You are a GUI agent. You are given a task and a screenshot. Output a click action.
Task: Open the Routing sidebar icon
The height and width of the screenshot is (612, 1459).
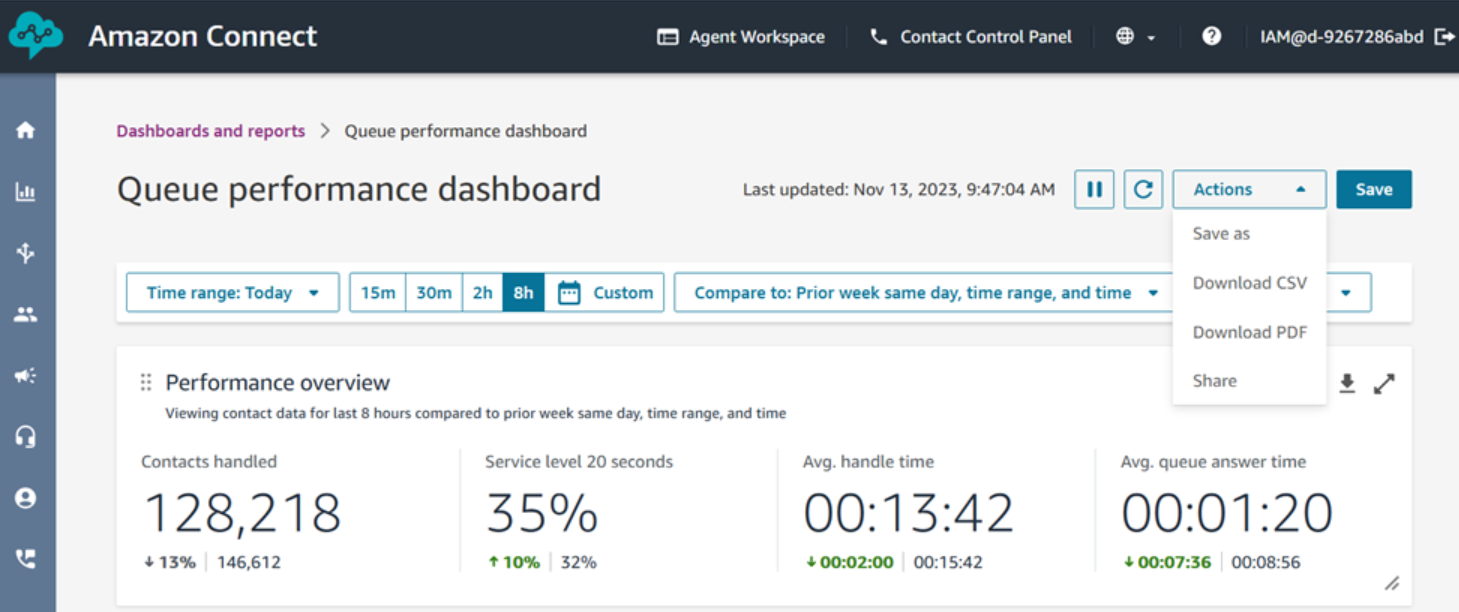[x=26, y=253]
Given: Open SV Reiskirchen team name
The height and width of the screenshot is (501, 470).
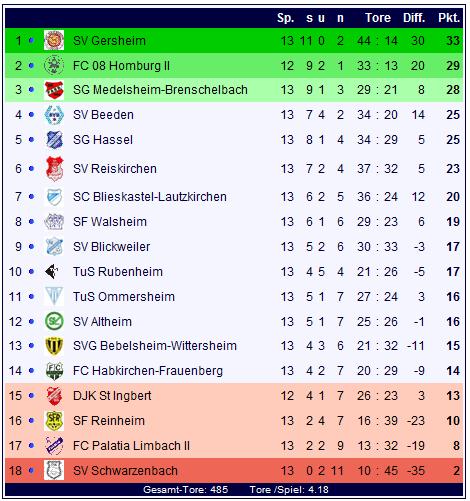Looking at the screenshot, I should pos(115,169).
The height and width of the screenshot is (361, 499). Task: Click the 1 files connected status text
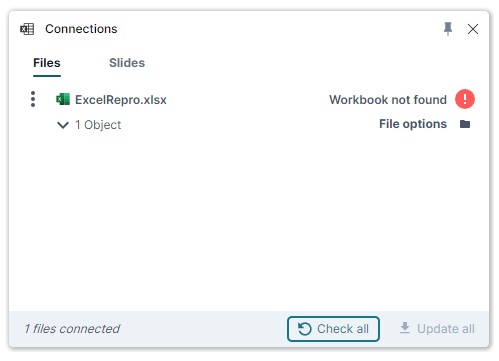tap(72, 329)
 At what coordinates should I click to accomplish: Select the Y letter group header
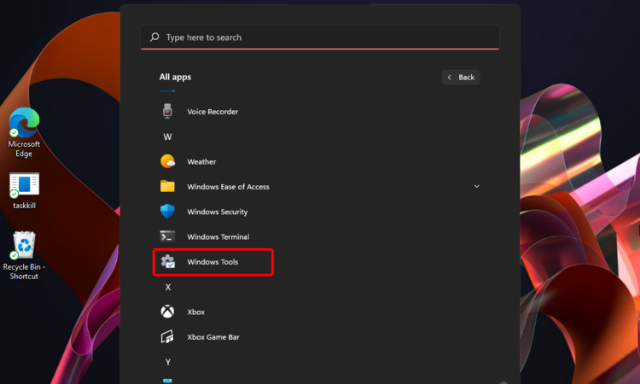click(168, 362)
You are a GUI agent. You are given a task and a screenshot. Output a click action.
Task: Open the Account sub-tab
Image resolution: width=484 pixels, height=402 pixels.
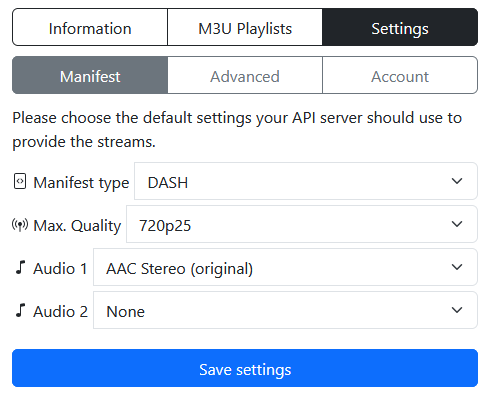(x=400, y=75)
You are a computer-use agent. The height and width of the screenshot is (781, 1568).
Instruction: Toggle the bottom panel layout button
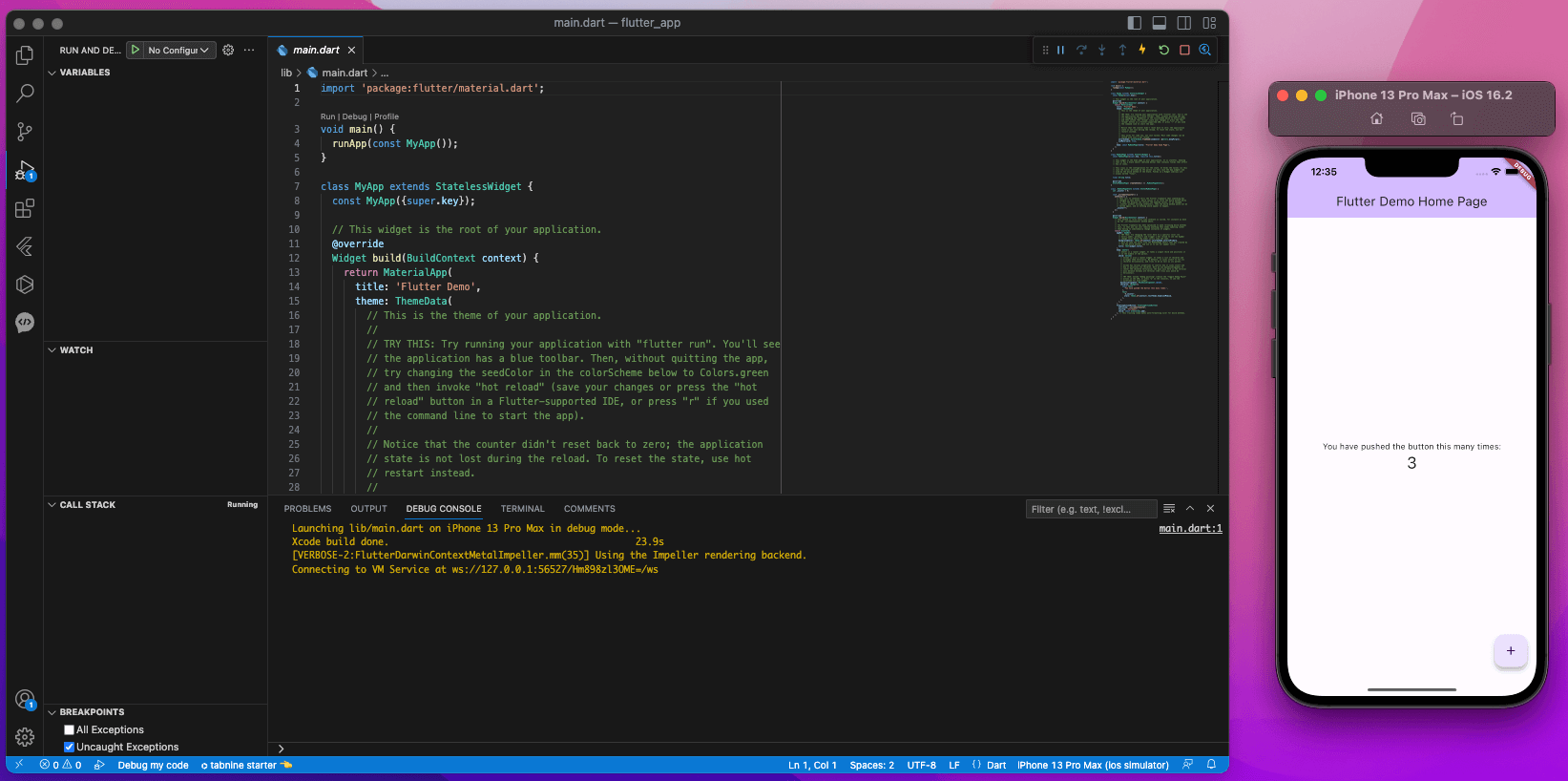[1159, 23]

== HOW TO COMPLETE THIS TASK ==
Leaving out the pictures, print exactly and only the lines from the one containing "The height and width of the screenshot is (501, 470)." through the last line of the records.

== SOLVED EXERCISE ==
The height and width of the screenshot is (501, 470).
Looking at the screenshot, I should pos(115,169).
The height and width of the screenshot is (361, 499). Task: Click the 1 files connected status text
tap(72, 329)
 At what coordinates should I click to accomplish: Select the Y letter group header
click(168, 362)
You are a GUI agent. You are given a task and a screenshot. Output a click action.
Task: Open the Account sub-tab
Image resolution: width=484 pixels, height=402 pixels.
(x=400, y=75)
You are a computer-use agent. The height and width of the screenshot is (781, 1568).
Instruction: Toggle the bottom panel layout button
[1159, 23]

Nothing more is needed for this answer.